Look for "computer" in each line of the entries, and return the matching lines.

Records from a dataset:
━━━━
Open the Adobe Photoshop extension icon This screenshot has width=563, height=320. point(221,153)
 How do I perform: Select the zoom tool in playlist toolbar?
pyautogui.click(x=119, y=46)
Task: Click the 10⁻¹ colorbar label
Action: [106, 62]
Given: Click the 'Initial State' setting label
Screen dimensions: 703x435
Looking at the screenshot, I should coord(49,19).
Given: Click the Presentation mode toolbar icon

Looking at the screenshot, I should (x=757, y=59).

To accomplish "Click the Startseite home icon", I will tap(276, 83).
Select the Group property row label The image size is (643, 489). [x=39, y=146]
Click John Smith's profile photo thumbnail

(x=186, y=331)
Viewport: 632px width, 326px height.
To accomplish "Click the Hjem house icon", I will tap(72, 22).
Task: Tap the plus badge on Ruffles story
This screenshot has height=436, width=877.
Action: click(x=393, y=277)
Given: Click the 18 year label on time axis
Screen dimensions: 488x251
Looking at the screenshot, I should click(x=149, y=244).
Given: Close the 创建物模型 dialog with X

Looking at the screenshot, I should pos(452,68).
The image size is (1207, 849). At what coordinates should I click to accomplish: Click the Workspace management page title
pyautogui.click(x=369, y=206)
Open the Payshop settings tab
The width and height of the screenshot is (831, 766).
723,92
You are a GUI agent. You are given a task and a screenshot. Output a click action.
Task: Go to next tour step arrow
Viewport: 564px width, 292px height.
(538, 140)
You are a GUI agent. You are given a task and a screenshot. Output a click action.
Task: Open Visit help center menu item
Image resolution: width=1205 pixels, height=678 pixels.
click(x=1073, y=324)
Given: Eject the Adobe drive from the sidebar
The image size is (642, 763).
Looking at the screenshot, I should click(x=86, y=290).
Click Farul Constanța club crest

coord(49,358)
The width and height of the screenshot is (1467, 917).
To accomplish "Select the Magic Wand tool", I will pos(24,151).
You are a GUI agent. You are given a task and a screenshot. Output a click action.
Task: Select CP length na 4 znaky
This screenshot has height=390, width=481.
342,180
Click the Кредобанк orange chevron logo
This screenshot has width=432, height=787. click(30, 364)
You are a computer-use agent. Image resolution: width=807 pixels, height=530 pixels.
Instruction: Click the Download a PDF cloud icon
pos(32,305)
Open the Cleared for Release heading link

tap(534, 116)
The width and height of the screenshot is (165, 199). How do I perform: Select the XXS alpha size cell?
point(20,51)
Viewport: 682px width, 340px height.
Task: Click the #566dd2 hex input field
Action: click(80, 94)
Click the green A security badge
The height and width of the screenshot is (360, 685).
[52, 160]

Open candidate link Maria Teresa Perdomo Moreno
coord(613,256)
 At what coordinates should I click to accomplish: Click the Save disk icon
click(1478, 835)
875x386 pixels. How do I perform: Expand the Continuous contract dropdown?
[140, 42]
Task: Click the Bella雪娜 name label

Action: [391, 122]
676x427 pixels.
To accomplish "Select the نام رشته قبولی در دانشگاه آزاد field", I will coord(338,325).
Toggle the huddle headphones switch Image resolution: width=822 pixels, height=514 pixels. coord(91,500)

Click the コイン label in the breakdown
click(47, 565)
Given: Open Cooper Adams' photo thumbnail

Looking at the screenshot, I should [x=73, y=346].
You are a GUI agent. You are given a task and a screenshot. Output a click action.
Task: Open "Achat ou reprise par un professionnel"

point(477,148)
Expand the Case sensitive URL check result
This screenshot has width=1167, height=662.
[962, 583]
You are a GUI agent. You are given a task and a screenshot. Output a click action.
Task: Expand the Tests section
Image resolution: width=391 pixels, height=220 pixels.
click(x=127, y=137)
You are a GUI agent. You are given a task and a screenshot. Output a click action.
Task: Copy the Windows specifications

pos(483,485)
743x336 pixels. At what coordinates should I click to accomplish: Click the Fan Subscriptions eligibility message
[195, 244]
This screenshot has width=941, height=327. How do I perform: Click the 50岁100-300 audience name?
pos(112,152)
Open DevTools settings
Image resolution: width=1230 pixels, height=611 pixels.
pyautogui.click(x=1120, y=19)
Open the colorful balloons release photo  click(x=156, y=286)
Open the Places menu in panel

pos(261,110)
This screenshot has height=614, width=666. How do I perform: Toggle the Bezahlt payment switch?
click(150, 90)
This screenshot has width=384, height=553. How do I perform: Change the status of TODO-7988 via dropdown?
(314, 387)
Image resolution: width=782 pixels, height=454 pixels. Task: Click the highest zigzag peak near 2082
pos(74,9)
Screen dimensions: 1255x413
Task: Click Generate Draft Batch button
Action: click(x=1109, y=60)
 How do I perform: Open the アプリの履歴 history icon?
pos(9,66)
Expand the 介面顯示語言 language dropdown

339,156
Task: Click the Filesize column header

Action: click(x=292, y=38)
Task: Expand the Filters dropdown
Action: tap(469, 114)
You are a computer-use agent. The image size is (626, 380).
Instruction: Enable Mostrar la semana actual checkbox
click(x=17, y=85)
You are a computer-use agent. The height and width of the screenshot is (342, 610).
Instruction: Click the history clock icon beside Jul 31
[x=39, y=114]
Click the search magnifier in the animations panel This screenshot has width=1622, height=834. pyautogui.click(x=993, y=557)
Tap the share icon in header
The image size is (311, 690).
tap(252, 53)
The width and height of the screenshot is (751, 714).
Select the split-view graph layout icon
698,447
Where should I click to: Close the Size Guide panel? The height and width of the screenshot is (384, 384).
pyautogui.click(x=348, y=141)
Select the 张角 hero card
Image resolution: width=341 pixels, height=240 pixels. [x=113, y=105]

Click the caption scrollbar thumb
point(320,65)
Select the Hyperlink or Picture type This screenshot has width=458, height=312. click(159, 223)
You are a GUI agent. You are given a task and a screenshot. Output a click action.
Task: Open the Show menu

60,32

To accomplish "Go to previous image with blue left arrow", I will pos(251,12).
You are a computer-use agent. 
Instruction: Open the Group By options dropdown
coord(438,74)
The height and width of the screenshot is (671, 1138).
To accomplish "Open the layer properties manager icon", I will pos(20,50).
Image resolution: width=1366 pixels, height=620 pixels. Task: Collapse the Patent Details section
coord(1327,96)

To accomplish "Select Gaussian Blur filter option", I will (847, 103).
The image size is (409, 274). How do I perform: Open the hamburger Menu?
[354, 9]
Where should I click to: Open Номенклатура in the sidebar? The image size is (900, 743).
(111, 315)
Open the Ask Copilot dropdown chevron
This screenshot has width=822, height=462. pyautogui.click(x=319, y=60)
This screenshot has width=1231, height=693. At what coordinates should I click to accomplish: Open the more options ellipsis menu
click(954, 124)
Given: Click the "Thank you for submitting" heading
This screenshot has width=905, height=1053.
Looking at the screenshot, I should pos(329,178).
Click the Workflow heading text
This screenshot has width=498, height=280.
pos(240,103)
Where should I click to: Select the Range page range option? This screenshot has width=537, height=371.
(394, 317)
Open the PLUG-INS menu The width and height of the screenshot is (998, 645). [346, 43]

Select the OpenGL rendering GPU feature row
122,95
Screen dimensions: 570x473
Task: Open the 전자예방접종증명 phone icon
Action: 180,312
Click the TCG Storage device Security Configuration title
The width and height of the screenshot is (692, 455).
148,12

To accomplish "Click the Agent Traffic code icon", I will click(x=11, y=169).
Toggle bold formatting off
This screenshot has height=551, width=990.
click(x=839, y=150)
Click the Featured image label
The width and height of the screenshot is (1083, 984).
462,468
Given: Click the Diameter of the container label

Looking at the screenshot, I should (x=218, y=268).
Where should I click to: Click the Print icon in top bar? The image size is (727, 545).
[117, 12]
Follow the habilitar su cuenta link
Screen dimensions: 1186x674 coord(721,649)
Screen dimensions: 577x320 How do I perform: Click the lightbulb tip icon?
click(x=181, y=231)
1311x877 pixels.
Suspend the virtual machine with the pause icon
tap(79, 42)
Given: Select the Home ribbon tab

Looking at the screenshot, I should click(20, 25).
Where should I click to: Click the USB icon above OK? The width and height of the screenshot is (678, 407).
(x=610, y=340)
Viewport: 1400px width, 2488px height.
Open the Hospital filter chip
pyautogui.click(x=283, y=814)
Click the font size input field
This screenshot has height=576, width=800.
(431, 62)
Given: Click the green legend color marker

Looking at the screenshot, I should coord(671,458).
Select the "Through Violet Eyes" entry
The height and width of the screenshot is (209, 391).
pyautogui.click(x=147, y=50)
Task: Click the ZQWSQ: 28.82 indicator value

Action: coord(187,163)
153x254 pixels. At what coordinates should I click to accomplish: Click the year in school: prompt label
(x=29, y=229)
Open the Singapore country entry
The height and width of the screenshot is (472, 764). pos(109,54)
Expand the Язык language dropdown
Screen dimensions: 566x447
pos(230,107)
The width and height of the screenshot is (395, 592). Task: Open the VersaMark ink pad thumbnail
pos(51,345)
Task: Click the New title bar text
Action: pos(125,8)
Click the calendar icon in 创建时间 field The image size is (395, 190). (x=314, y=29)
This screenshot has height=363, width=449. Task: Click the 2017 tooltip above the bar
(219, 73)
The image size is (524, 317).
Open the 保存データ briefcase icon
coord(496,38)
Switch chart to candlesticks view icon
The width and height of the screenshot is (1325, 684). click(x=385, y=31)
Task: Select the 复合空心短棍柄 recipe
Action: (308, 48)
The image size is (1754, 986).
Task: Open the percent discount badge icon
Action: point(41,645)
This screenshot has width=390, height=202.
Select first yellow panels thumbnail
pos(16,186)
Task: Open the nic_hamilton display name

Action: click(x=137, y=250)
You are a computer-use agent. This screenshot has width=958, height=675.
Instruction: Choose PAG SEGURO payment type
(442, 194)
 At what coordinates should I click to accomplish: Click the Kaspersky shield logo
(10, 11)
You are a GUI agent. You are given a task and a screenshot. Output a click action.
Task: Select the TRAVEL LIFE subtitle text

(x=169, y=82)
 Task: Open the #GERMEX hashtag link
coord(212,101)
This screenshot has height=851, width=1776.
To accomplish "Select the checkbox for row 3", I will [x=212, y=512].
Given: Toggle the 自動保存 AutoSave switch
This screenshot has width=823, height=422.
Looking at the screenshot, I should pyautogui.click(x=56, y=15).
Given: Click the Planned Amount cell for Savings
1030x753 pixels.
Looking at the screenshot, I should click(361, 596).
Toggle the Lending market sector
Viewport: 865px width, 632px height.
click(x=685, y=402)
━━━━
Result for this exercise:
You are a computer-use agent. Image resolution: width=807 pixels, height=530 pixels.
You are a computer-use agent. The image size is (626, 380).
You are a computer-use agent. The height and width of the screenshot is (342, 610).
You are a computer-use agent. 
You are a computer-use agent. This screenshot has width=958, height=675.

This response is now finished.